**Instructions for the task**
Can you scale the rows that begin at the line with "Identify the location of Specified." and stop after the line with "resources [485, 1131]"? Write those lines out again with the requests unchanged, multiply each coordinate in the answers by 2.4 and round it to a whole number (halves go up), and leave the pictures out.

**Data to process**
********************

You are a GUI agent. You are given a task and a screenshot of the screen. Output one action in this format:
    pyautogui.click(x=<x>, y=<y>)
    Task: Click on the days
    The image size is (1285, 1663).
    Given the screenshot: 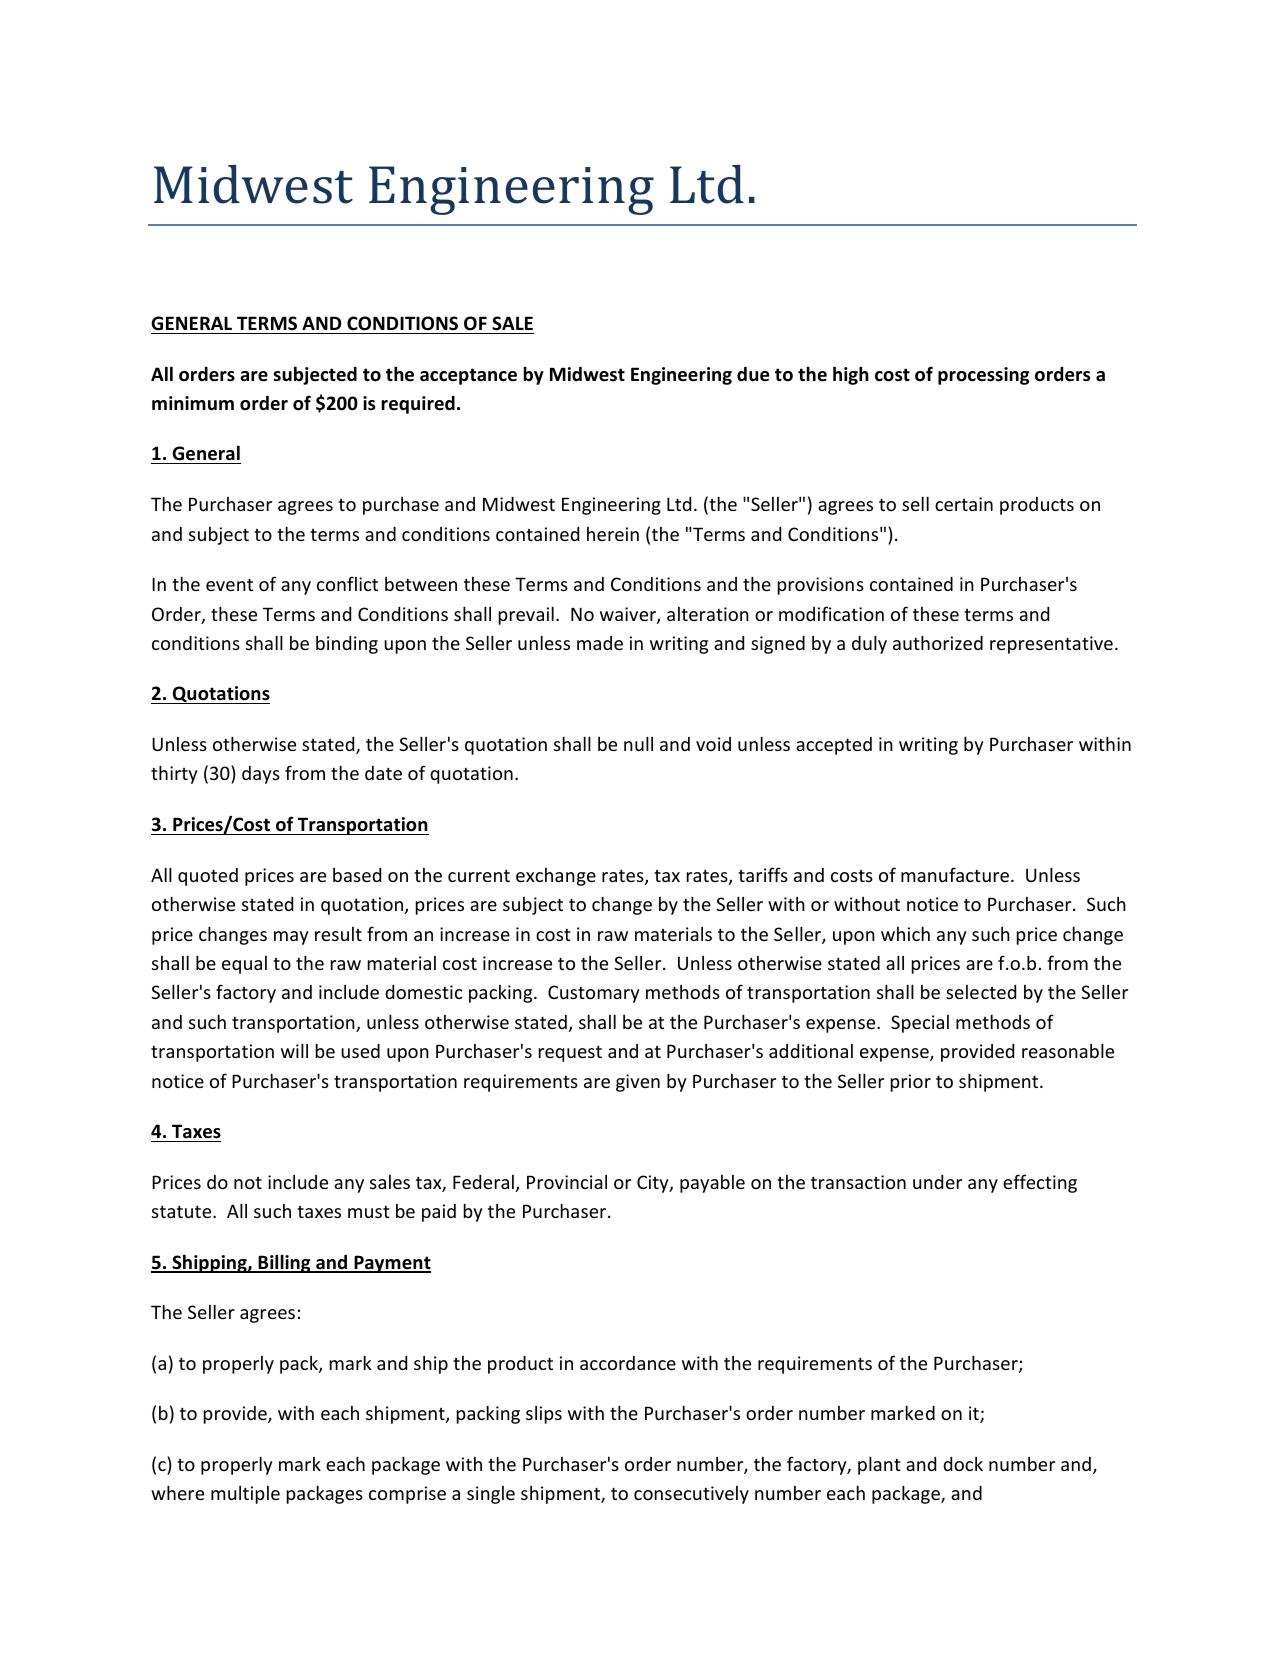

********************

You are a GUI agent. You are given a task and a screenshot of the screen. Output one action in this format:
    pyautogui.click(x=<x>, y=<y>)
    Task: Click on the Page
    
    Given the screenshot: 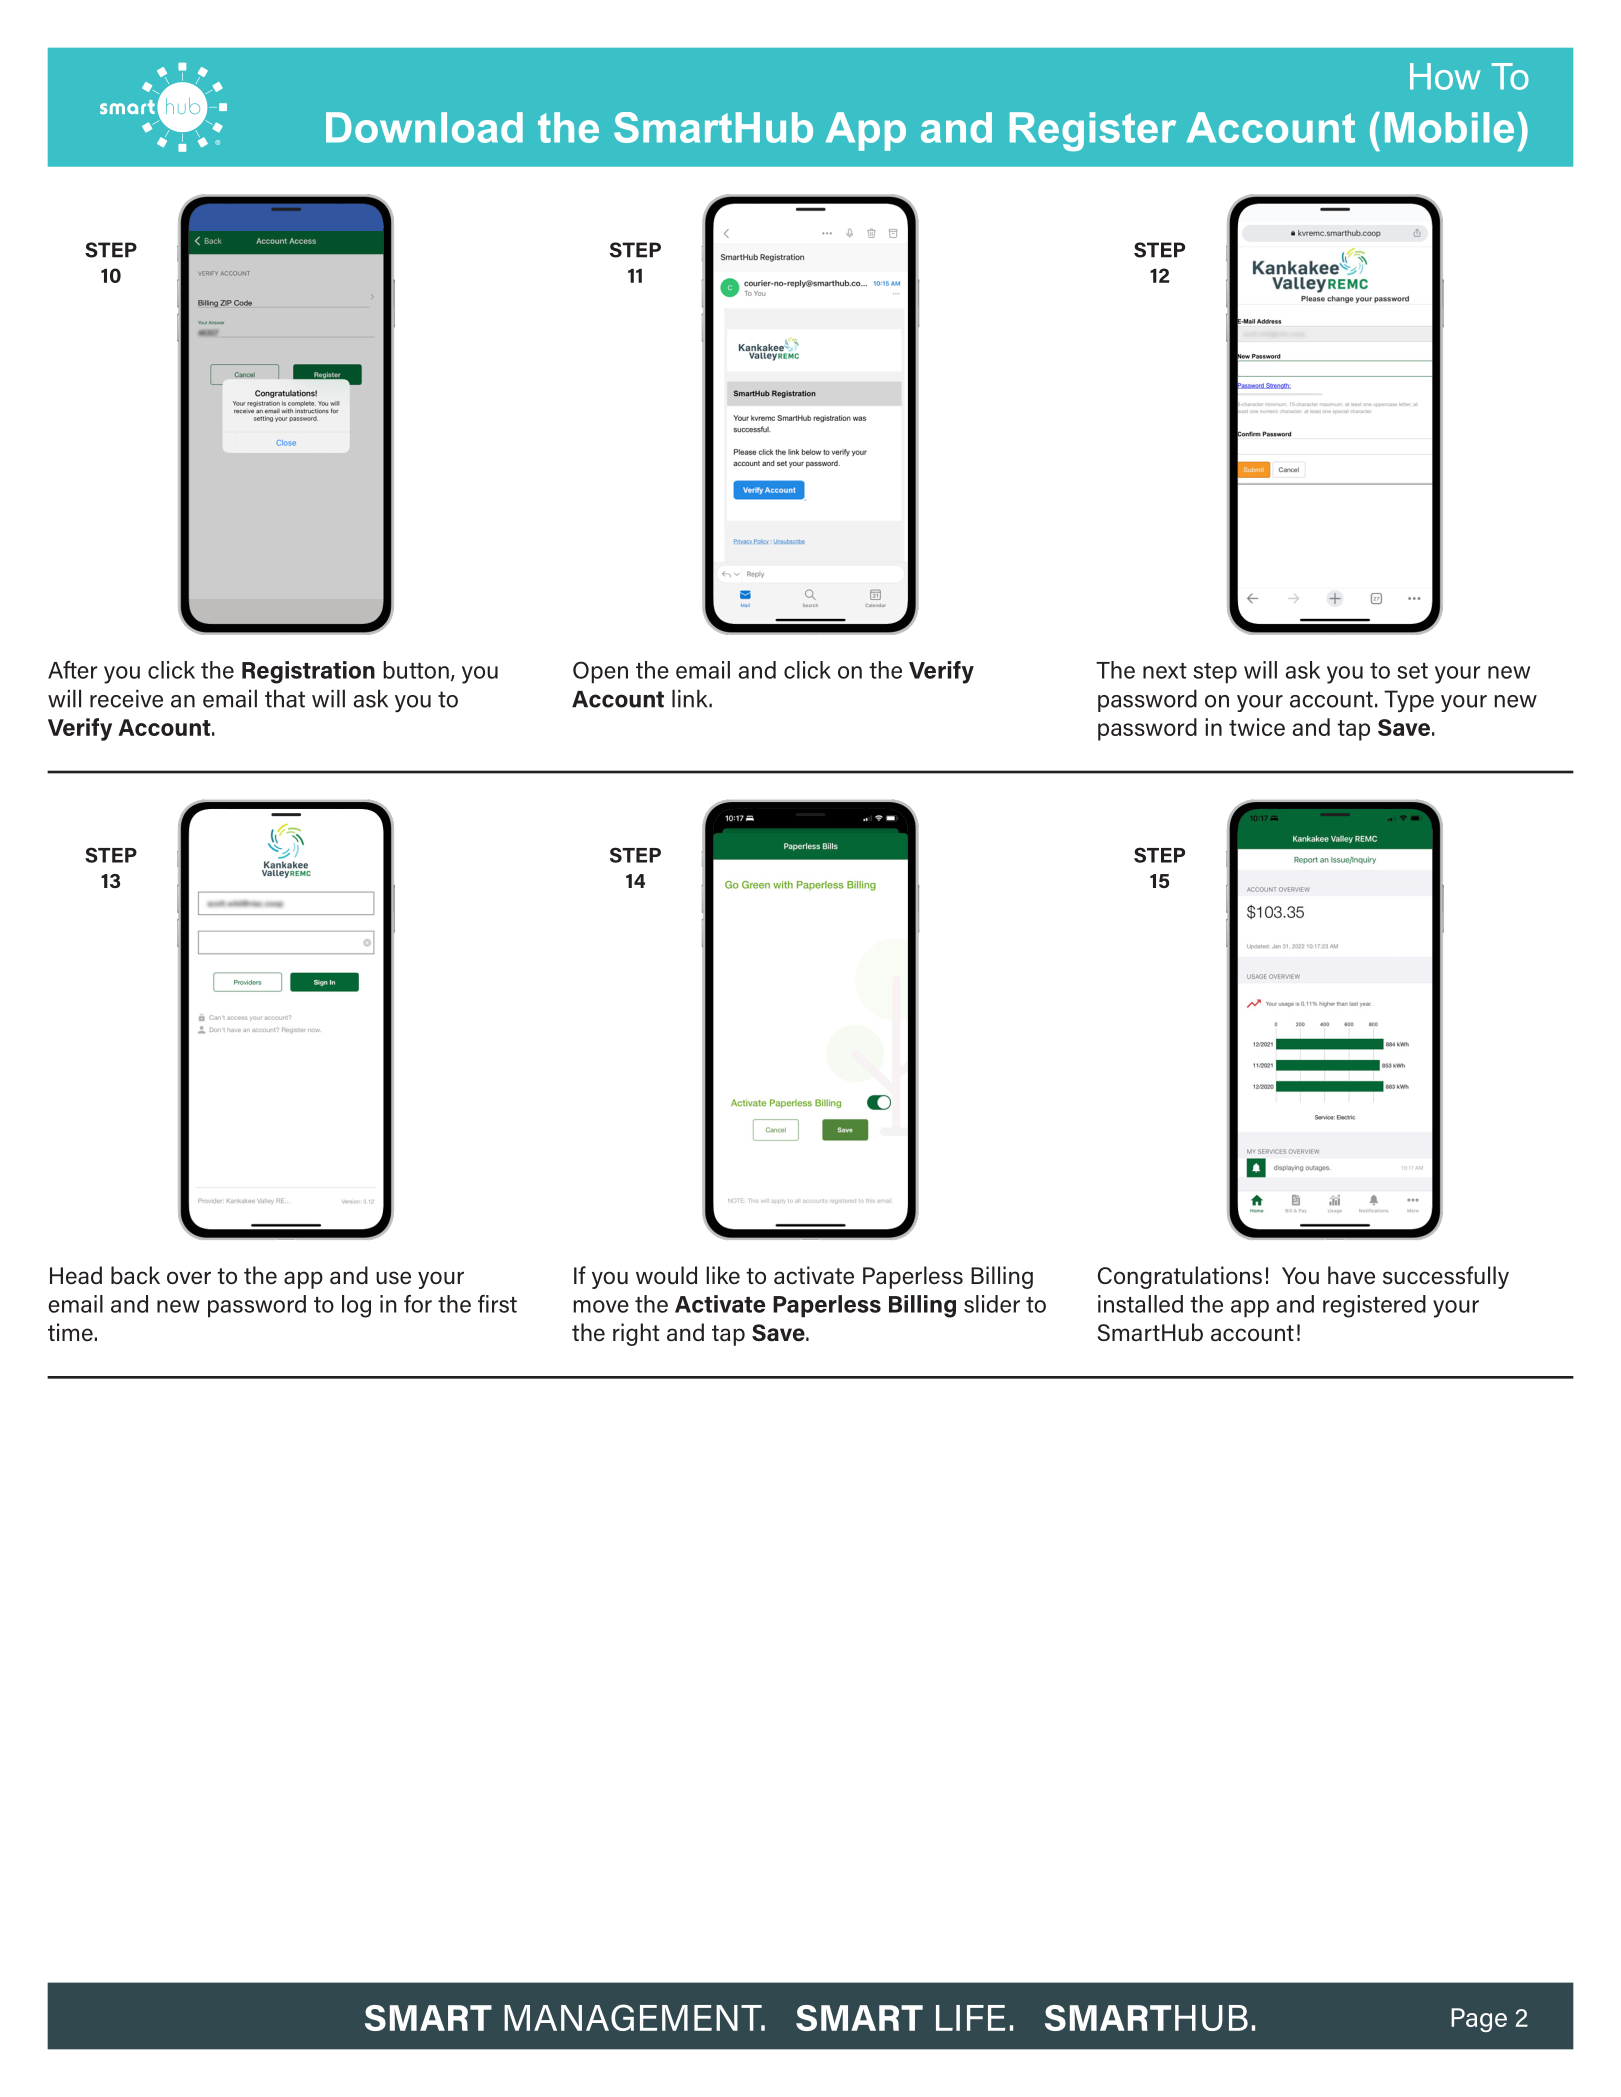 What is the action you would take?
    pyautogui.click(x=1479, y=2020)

********************

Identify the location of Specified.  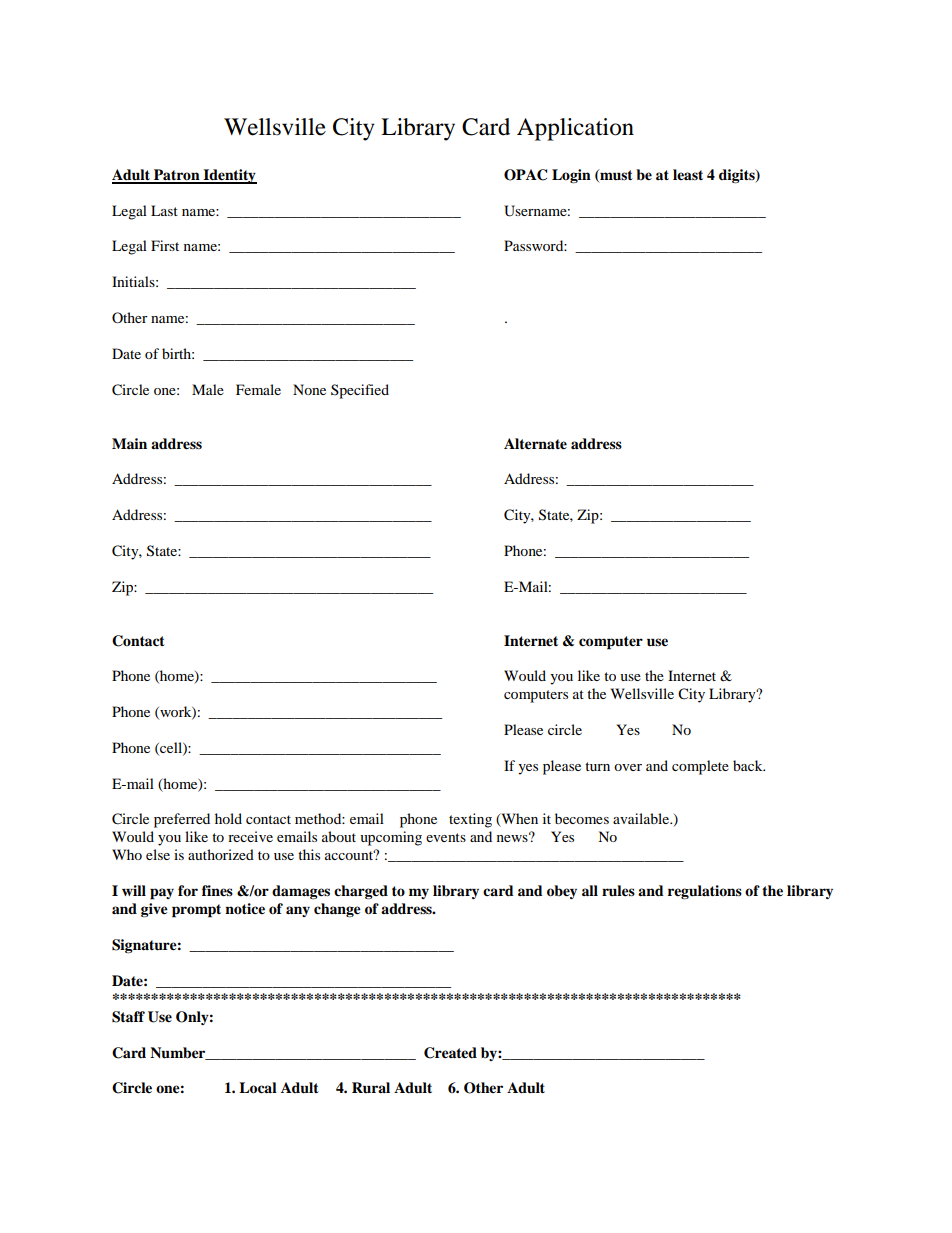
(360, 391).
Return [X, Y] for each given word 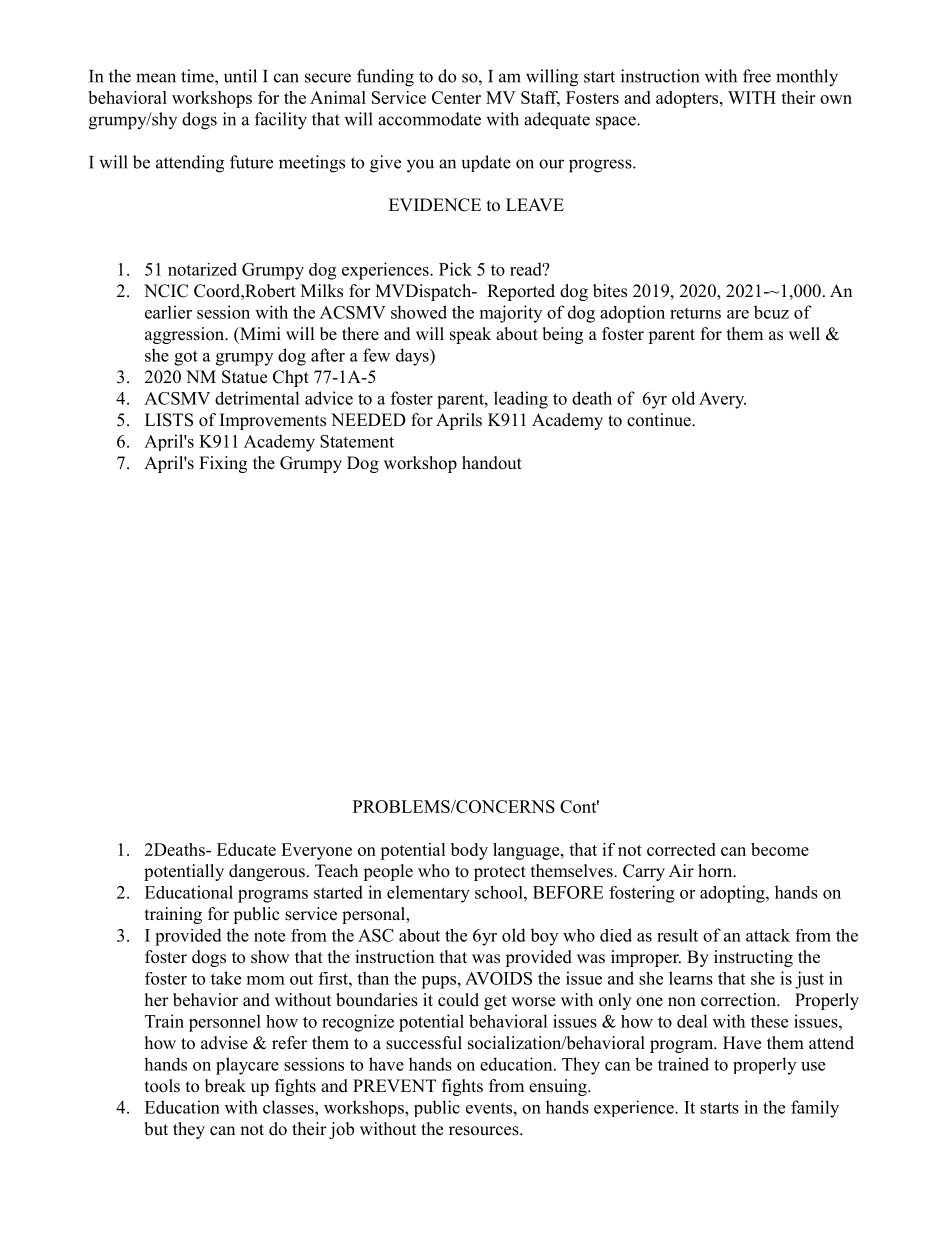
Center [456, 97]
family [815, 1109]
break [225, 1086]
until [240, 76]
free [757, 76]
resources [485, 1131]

********************

**Answer in full**
Identify the location of Specified.  
(864, 938).
Return [X, Y] for each given word 
Center [1094, 233]
family [1956, 2662]
break [540, 2606]
until [576, 182]
free [1817, 182]
resources [1164, 2714]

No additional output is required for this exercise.